╔══

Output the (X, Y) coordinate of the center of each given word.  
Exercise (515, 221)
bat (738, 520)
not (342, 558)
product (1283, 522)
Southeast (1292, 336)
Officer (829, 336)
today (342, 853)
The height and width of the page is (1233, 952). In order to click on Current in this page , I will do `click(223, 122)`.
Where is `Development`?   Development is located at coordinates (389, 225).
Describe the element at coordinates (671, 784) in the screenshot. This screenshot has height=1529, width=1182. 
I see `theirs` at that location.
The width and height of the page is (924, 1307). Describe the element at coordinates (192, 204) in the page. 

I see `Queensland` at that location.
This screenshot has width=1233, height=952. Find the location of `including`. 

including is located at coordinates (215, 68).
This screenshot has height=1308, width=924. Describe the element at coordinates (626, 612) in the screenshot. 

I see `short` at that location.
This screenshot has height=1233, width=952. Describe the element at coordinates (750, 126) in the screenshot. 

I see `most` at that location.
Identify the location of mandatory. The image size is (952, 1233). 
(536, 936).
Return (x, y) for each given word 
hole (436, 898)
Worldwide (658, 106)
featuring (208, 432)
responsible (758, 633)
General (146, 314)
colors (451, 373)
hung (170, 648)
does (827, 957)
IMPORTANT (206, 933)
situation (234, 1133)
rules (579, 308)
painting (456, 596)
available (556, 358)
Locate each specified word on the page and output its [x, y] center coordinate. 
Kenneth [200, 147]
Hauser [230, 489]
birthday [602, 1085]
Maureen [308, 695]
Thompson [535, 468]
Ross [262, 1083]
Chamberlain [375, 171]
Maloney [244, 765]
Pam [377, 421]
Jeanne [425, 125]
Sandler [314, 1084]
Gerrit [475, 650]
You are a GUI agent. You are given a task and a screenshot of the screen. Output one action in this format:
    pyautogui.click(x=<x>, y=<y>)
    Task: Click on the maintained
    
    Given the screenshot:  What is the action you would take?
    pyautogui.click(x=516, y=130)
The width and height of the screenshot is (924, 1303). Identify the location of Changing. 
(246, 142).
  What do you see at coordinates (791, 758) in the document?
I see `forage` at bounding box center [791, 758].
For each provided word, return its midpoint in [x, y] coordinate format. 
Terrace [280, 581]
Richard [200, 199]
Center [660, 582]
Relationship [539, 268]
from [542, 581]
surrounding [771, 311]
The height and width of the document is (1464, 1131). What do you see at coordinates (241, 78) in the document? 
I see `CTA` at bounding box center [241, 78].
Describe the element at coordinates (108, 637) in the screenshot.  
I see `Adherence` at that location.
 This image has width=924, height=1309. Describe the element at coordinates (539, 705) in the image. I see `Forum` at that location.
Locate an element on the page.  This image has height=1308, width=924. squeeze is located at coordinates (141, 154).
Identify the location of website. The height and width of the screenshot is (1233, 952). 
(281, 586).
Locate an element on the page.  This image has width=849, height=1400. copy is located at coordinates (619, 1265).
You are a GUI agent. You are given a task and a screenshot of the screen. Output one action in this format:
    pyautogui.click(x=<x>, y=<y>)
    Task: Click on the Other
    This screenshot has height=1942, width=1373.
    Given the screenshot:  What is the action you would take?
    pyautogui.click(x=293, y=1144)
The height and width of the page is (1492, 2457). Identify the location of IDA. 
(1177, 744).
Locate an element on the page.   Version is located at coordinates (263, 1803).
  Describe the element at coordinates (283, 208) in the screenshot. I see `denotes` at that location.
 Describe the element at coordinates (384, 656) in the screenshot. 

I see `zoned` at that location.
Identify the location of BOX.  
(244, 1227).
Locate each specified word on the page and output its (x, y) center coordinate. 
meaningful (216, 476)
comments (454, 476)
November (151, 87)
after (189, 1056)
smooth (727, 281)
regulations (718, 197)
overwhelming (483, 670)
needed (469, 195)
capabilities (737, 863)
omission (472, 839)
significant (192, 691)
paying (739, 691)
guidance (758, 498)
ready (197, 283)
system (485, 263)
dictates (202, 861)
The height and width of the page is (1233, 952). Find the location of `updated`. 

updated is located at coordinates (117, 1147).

╚══

◆ **SET EXERCISE**: Rewrite the lines from the one containing "This screenshot has height=1233, width=952." through the one containing "Ross [262, 1083]", replacing "screenshot" with "page" and leaving everything else unchanged.

◆ **FINAL RESULT**:
This page has height=1233, width=952. Describe the element at coordinates (750, 126) in the page. 

I see `most` at that location.
Identify the location of mandatory. The image size is (952, 1233). 
(536, 936).
Return (x, y) for each given word 
hole (436, 898)
Worldwide (658, 106)
featuring (208, 432)
responsible (758, 633)
General (146, 314)
colors (451, 373)
hung (170, 648)
does (827, 957)
IMPORTANT (206, 933)
situation (234, 1133)
rules (579, 308)
painting (456, 596)
available (556, 358)
Locate each specified word on the page and output its [x, y] center coordinate. 
Kenneth [200, 147]
Hauser [230, 489]
birthday [602, 1085]
Maureen [308, 695]
Thompson [535, 468]
Ross [262, 1083]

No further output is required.